Lezione americana alla destra italiana

lodi mandami destra
Donald Trump e Zohran Mamdani

di Massimo Lodi

Lezione americana alla destra italiana. Insolenze e soperchierie, dispotismi e volgarità, scherni e dispregi del Golden trumpismo non pagano elettoralmente. Creando un effetto uguale e contrario: a brigante, brigante e mezzo. Lui estremizza su un fronte e gli vien risposto con la radicalizzazione sul fronte opposto. A New York vince il sinistro-sinistro Mamdani, cavalcando la rabbia per le tracimazioni del tycoon. Se uno over-pubblicizza il video col letame che cade dal trono WC (World Commander) sui manifestanti della marcia No Kings, alla prima occasione sono in tanti a immedesimarsi in quell’irrisa folla e a tirargli (voti) addosso. Costi quel che costi.

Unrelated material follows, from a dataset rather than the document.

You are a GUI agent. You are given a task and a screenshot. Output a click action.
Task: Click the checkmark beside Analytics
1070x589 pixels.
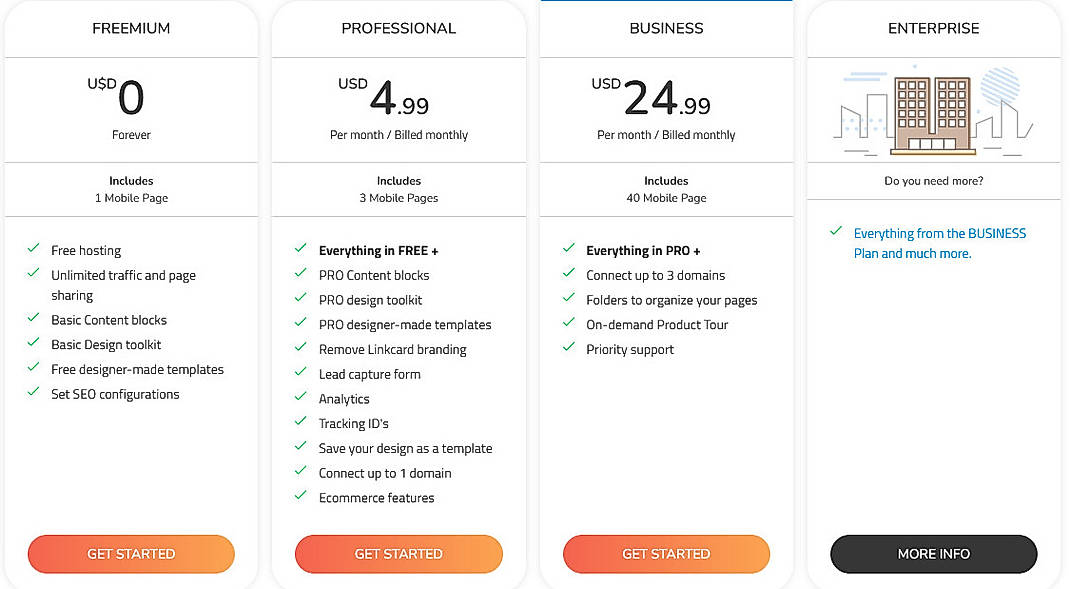tap(300, 398)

Nello specifico caso: il prezzo è sposare l’irrealizzabile programma del neosindaco musulmano. Blocco degli affitti, bus gratis, asili pagati dalla mano pubblica, market comunali con supersconti e via ecceter-fantasticando. Incantevoli idee, ma da concretizzare con quali soldi, dato che neppure una patrimoniale sui ricconi li garantirebbe a sufficienza? Eppure Mamdani incrocia favore, applausi, suffragi. Pur sapendo, chi lo ha scelto, che dovrà venire a patti col realismo: insediato a capo della municipalità dai massimalisti, The Mayor dovrà amministrare da riformista. Usando il lume della ragion di Stato. Ecco lo sfarzoso/beffardo KO subìto da Trump, peraltro appaiato da altri due stra-ceffoni in Virginia e New Jersey dove i repubblicani han perso le sfide governatoriali, avendo il presidente riempito la campagna propagandistica di parole vuote e la vita pratica d’inesistenti fatti. Negli Stati Uniti si vive peggio oggi di ieri, tutto (tuttissimo) qui. E i conti cominciano a venir presentati al Responsible First.

La lezione americana per la destra italiana è dunque di somigliare il meno possibile a The Donald. Scimmiottandolo non s’imbanànano i cittadini. Al contrario, gli si aprono gli occhi. Perciò, meglio tesaurizzare lo sconfittone yankee così da non incorrere in un fenomeno simile. Tradotto: alla destra risoluta a durare, vien suggerita una linea conservatrice/liberal piuttosto che autoritaria/no liberal. Ovvero: 1) cogliere dalle suggestioni Maga quanto le identificano col peggior sovranismo europeo, per non citare il precipizio autocratico russo; 2) scacciare tale ipnosi affidandosi alla pragmatica lucidità, consolidando l’indipendenza di giudizio e operativa necessaria a garantirsi un futuro esente da ribaltoni.

Dunque non è virando sempre più lateralmente che la destra può immaginare una navigazione fortunata tra gli scogli dei vari giudizi popolari. Ma invece modificando la rotta indirizzandola al centro, manovra che in molti seguitano a ritenere inopportuna perché fuori tempo, moda, umor generale. E invece non è così. Non è affatto così. Come dimostrano le vittorie progressiste/moderate in Canada, Olanda, Portogallo, Austria, Romania, Moldavia. Un’onda di protesta anti-protesta: la mobilitazione contro i seguaci del patriota planetario che glorifica un mondo tutto e prepotentemente suo in avversione ai tanti e non suoi mondi indipendenti, senz’accorgersi d’accenderne la voglia di rivalsa. È come se l’aspirante Imperatore della Contemporaneità avesse lanciato, inconsapevole, a ogni anima e urbi et orbi il messaggio subliminale: “Mandami all’inferno”. Mamdani, all’animaccia sua, lo ha fatto.